I saw the queen laughing as she was pulled into the game, the king clapping his hands as they brought their captive toward the magical ship. She was awash in a sea of children; a score of them pooled around her, singing and dancing in an adorable choir of dryads. The plumes in Henrietta Maria’s helm swept up, red as blood. Unease twisted in me. Somehow, in the dance, the queen had been cut off from everyone save the children and Boku, who was hidden in the serpent’s head.

I prayed he would be able to see her, guard her until she sprang into her guards’ range of vision again. Robin had assured me the sorcerer could break through the slats of wood and plaster that formed the figurehead if he was needed. I knew Boku was armed with more than his skills in necromancy. He had a thin blade bound into his velvet gauntlet. Swift as his reflexes were, I had no doubt he could best any attacker.

The ship shifted, flinging my perch off balance just enough for me to notice something else I had not before. As the serpent’s mouth opened, the void was not filled by the darkness of Boku’s skin, but by a pale smear cut across its middle by a black band.

I grabbed for the watchman’s rattle, but the noise was drowned out in shouts from the crowd, a spate of fireworks exploding in dazzling colors somewhere behind the king.

Everyone spun to see them, sure they were part of the performance. But I knew better as I saw a pimpled face, a scalp plucked bare in patches—two of the apprentices I had seen at the Saracen’s Bane.

I saw something move in the serpent head, glimpsed a flash of what must be steel. Not one of the sentinels was looking at the queen, and I could never climb down the mast in time. I prayed there was another way.

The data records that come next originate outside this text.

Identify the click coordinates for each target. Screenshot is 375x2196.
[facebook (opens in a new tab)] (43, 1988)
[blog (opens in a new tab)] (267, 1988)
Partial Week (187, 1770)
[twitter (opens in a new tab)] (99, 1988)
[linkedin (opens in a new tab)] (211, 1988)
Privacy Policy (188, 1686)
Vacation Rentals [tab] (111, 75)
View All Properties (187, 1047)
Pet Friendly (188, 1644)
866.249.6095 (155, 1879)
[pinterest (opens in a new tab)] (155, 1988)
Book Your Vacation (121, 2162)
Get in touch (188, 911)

I flung myself against the rail of the crow’s nest with all my might, once, twice. The third time, I heard a telltale crack. I felt it starting to tip as the serpent burst open.

Ware charged toward the queen, a knife in his hand. I heard a murmur from the crowd—people thinking it was part of the masque. Then they gasped in horror as they and the guards realized the threat was real. I saw the king leap to his feet on the dais, cut off from his wife by the crowd. The queen screamed, but the tangle of silk waves bound her. Guards tried to clamber toward her but were blocked by panicked children attempting to escape in a chaos of confusion. No one, not even Will, could reach her in time, even if they trampled the little ones.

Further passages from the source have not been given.